Memmott ended asking whether Western media can do anything to help Iraqi bloggers. Zeyad replied: “They can help by publicizing the blogs… I don’t think they are getting the attention they should get. Right now they are a source of information complementing western coverage and they are a great source. They cover almost anything.” He points to the blog of an 18-year-old girl in Mosul, who writes about going through checkpoints to get to school. This isn’t just numbers, Zeyad says. “You get a great insight from these. It also puts a human face on the war. ”

: Here’s E&P’s report.

Moral proportionalism

Saturday, August 19th, 2006

I missed this rousing and right comment on the faked photo scandal and the faked issue of equivalency in Hezbollah’s war from Tim Rutten but just caught it thanks to Eat the Press:

It’s worth noting in this context that there is no similar flow of propagandistic images coming from the Israeli side of the border.
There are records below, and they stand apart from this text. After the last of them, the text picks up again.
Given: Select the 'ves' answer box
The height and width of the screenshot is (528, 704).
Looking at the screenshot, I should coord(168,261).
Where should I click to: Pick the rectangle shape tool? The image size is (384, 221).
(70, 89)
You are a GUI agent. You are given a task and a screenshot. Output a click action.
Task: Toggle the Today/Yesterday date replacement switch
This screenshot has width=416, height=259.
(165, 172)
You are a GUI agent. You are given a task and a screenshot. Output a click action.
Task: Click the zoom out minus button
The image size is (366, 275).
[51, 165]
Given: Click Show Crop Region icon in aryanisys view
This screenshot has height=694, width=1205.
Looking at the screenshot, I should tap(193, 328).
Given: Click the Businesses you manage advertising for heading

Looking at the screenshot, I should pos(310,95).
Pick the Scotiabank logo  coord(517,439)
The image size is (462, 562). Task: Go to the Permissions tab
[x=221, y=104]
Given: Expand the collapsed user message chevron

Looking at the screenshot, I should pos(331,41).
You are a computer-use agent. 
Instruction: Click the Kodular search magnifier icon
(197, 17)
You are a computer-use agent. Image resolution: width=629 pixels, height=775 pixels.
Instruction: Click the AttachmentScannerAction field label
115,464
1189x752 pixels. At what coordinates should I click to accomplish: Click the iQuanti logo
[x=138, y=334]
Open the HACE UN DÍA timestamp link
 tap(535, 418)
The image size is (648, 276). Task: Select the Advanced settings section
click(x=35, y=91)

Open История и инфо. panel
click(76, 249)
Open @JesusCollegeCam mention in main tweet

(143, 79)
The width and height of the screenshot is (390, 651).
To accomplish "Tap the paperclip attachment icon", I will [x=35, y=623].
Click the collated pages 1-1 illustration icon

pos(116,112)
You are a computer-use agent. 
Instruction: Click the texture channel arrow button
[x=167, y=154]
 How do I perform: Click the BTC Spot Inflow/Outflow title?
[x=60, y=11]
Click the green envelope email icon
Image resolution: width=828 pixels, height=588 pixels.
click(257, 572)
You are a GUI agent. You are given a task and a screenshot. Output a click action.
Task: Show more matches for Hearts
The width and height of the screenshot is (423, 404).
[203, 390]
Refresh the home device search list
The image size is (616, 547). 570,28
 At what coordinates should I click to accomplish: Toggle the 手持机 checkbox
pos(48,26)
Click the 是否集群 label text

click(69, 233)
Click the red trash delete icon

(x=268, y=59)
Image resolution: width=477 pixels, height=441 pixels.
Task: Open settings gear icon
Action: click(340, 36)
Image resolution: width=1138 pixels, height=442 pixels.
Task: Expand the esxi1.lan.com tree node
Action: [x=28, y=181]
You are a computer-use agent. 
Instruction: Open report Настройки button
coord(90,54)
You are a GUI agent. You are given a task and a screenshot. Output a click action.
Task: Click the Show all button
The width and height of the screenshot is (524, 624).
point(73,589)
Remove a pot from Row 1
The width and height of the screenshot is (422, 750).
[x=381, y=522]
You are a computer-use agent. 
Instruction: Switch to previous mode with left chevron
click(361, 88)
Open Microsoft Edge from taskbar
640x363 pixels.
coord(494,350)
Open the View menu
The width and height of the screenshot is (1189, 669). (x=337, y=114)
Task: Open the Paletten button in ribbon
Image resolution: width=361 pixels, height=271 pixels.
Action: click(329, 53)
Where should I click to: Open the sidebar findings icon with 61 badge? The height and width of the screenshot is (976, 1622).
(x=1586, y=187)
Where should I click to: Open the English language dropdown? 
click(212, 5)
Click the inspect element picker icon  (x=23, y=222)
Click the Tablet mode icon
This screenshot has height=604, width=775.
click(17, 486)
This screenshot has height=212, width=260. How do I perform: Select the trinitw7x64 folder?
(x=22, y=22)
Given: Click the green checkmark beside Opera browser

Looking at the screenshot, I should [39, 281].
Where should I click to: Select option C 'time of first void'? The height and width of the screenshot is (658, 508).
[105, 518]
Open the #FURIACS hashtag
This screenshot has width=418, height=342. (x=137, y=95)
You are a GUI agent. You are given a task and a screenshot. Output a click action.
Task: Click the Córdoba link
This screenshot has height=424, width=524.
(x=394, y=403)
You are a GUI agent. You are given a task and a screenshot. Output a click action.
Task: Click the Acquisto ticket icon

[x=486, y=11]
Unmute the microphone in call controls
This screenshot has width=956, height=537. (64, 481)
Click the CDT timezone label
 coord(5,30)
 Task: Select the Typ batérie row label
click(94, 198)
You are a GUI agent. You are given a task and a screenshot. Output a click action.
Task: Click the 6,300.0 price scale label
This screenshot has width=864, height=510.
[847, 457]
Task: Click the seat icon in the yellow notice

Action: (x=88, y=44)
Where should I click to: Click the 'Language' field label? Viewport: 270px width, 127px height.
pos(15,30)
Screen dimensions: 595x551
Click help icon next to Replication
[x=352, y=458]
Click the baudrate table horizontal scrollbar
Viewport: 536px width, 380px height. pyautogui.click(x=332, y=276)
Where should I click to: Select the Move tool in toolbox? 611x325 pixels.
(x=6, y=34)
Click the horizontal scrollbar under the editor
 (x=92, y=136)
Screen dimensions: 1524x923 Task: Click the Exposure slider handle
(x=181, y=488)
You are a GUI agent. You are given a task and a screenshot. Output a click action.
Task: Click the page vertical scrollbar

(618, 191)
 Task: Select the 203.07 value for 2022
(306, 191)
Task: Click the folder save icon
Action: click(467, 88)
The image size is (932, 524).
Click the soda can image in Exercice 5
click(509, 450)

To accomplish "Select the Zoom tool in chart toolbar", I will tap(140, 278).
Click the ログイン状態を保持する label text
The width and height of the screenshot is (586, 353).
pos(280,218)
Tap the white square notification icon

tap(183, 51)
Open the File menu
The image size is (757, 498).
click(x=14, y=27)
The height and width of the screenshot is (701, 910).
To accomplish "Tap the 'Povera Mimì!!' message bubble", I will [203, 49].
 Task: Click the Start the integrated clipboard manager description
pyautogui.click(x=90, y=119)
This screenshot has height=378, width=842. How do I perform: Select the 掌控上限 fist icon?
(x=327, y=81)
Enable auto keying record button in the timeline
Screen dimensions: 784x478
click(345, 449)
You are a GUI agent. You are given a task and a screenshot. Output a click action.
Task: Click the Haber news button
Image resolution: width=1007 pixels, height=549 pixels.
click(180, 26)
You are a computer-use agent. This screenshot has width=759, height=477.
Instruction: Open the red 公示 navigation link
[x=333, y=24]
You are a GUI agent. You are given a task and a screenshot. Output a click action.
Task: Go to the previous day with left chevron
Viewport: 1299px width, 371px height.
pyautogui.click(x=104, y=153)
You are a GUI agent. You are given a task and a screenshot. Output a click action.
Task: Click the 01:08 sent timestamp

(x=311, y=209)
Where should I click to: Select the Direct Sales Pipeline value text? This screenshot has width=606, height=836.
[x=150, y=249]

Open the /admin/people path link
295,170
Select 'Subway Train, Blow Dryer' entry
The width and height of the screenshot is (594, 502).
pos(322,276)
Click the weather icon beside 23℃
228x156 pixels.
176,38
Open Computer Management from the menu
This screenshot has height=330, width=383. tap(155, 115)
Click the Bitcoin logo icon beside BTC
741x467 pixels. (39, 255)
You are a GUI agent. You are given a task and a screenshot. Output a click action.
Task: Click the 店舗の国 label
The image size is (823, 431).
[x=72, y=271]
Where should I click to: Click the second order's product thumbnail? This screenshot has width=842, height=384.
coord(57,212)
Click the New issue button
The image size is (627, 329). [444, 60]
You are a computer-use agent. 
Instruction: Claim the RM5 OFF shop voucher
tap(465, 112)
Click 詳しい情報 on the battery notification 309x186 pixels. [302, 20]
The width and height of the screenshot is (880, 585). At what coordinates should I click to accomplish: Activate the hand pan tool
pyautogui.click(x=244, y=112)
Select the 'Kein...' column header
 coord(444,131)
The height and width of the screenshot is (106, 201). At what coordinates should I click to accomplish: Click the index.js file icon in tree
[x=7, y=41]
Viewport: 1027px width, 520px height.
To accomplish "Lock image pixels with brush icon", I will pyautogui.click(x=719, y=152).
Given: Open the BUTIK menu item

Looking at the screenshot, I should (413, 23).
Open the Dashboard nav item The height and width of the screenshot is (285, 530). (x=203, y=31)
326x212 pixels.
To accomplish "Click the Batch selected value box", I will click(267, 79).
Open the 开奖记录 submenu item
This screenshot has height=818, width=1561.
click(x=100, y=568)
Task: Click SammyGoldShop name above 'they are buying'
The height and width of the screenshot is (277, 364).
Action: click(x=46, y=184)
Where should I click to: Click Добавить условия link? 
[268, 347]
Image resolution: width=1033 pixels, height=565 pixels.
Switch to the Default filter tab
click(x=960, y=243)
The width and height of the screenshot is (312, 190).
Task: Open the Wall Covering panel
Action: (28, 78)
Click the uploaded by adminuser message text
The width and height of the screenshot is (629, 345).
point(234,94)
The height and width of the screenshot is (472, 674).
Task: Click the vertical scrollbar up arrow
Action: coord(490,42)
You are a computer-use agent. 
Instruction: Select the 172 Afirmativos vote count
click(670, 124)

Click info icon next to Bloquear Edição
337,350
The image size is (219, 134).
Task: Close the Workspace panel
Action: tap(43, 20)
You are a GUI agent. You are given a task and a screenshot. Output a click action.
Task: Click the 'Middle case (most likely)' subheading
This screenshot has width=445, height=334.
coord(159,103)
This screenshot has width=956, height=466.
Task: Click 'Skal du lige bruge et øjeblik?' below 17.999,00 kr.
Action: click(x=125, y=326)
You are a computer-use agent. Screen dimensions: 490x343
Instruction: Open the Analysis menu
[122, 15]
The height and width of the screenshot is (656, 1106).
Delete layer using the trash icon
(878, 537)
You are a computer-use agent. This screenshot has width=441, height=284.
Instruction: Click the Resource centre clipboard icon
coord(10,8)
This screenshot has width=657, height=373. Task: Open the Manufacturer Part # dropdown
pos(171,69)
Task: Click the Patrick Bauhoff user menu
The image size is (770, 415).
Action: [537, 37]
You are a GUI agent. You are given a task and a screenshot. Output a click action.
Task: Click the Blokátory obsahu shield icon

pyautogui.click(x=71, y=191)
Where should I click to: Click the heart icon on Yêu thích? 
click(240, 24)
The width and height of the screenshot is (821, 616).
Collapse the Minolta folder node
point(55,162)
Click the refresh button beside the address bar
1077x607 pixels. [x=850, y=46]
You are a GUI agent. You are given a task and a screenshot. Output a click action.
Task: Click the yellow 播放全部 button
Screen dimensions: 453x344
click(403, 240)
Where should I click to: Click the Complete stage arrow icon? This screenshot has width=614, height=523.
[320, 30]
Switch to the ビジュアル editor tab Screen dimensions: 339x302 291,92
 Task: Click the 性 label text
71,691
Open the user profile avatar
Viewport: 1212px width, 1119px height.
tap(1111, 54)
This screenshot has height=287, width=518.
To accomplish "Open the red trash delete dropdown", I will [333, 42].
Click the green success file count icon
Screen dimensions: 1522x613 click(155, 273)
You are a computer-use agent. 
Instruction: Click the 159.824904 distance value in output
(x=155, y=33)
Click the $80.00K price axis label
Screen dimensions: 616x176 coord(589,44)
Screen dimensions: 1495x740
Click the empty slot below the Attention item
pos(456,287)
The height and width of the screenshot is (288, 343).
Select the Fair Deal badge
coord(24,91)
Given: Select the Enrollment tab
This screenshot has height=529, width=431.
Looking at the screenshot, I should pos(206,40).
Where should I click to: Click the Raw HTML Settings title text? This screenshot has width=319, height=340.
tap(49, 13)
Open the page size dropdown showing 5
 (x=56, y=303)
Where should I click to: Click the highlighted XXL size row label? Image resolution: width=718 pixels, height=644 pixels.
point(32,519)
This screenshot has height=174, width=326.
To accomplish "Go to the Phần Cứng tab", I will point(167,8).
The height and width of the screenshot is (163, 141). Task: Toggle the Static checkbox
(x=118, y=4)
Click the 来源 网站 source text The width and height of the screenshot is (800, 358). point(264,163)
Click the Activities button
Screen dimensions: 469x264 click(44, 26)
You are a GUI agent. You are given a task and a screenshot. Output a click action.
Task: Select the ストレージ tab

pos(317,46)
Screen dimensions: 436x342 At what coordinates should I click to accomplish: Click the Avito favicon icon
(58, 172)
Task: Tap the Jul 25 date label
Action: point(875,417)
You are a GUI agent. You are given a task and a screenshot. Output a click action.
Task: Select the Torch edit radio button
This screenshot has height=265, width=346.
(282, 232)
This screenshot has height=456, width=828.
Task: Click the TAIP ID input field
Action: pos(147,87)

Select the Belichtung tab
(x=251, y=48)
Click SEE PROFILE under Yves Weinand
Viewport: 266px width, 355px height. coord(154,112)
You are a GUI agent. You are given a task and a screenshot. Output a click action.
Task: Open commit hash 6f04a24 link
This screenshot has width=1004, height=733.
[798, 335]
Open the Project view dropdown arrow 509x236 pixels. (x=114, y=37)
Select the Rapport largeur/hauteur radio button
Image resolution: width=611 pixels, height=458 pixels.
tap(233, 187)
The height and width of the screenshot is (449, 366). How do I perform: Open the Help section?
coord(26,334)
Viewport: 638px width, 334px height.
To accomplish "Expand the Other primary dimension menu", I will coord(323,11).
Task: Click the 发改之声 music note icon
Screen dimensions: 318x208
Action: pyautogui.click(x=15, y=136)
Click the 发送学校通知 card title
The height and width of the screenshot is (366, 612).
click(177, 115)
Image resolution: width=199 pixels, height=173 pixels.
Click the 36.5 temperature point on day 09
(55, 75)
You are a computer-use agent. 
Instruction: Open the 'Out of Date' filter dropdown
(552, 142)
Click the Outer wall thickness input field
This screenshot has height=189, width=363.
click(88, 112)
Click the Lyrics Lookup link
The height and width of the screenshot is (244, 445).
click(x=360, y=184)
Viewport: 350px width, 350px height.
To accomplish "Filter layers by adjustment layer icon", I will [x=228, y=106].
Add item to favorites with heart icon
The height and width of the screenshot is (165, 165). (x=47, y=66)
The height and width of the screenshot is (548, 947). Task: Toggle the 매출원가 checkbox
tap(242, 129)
That’s because one side — the democratically elected government of Israel — views death as a tragedy and the other — the Iranian financed terrorist organization Hezbollah — sees it as an opportunity. In this case, turning their own dead children into material creates an opportunity to cloud the fact that every Lebanese casualty, tragic as he or she is, was killed or injured as an unavoidable consequence of Israel’s pursuit of terrorists who use their own people as human shields. Every Israeli civilian killed or injured was the victim of a terrorist attack intended to harm civilians. That alone ought to wash away any blood-stained suggestion of moral equivalency.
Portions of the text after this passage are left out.